McCurry says FBI director is doing the 'best he can'

By Wolf Blitzer/CNN

WASHINGTON (Dec. 4) -- It's been building behind the scenes for days, but the White House today effectively humiliated FBI Director Louis Freeh in public.


Press Secretary Mike McCurry sent the strongest signal to date that President Bill Clinton has lost confidence in Freeh, who disagreed with Attorney General Janet Reno's decision against calling for an independent counsel to investigate the president's and vice president's fund-raising activities. (736K edited wav sound)

Asked repeatedly whether the president still retains confidence in Freeh, McCurry -- choosing his words carefully -- replied, "I think the president thinks that the FBI is the world's greatest law enforcement agency, and I think the president has great confidence that Louis Freeh is leading that agency as best he can."

When reporters noted that was less than a ringing endorsement, McCurry replied, "You take it whatever way you want to take it."

At another point, a reporter said to McCurry that his words amounted to less than a full endorsement, a smiling McCurry said, "I am pretty careful on how I choose my words."

DATASET ROWS:
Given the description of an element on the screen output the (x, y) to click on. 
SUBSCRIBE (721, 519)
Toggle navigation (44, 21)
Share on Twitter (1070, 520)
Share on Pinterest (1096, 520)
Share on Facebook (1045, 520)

...

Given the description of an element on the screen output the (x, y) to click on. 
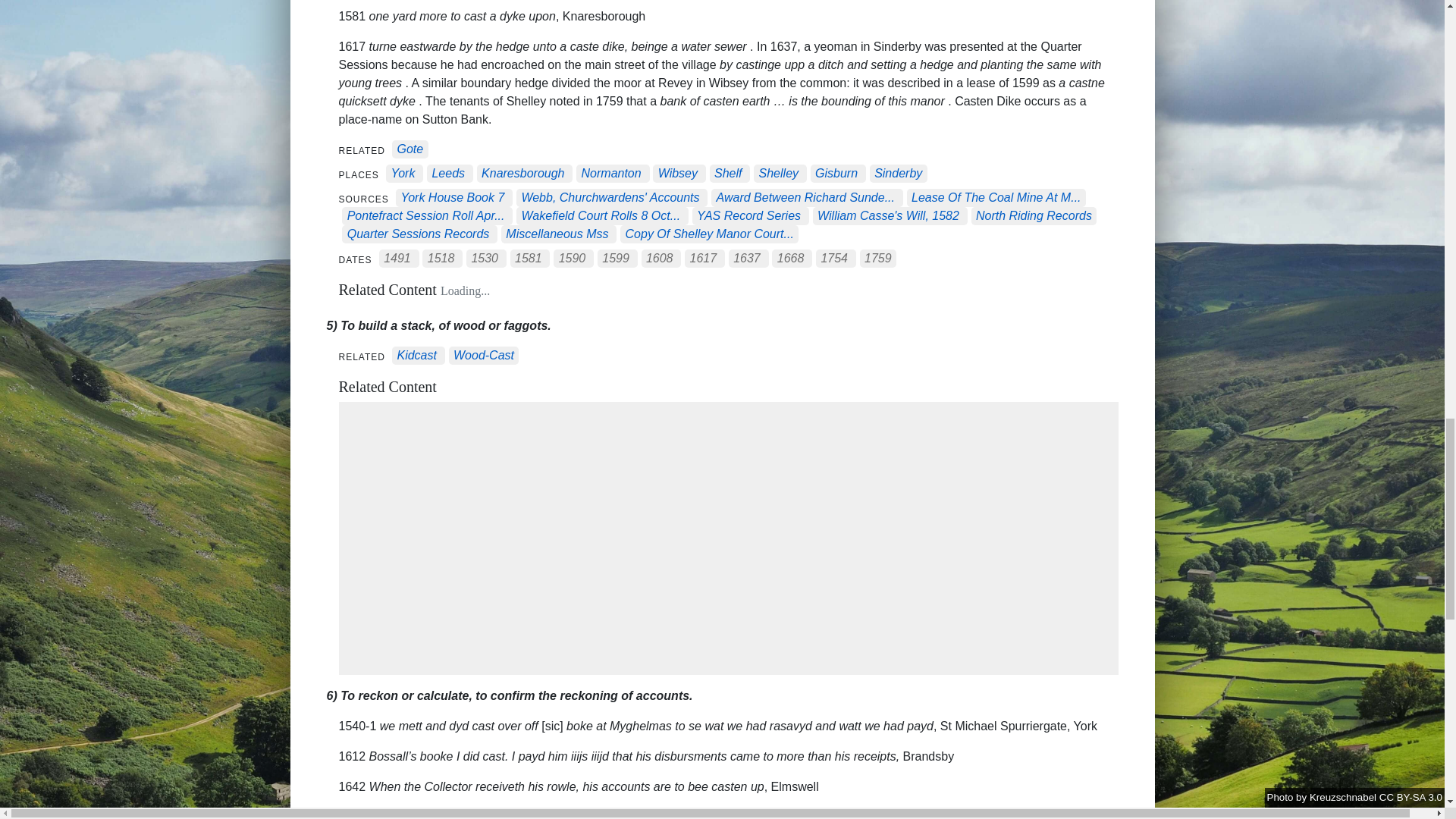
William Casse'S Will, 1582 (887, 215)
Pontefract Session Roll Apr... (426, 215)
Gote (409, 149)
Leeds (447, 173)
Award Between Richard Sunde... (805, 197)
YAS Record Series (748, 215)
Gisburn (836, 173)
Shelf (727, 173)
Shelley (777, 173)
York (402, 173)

SET PROBLEM A:
In the news report on Louis Freeh, whose decision did Freeh disagree with?
SET PROBLEM B:
Duplicate the news report on Louis Freeh from "Press Secretary Mike" to "edited wav sound)".

RESPONSE A:
He disagreed with Attorney General Janet Reno's decision against calling for an independent counsel to investigate the president's and vice president's fund-raising activities.

RESPONSE B:
Press Secretary Mike McCurry sent the strongest signal to date that President Bill Clinton has lost confidence in Freeh, who disagreed with Attorney General Janet Reno's decision against calling for an independent counsel to investigate the president's and vice president's fund-raising activities. (736K edited wav sound)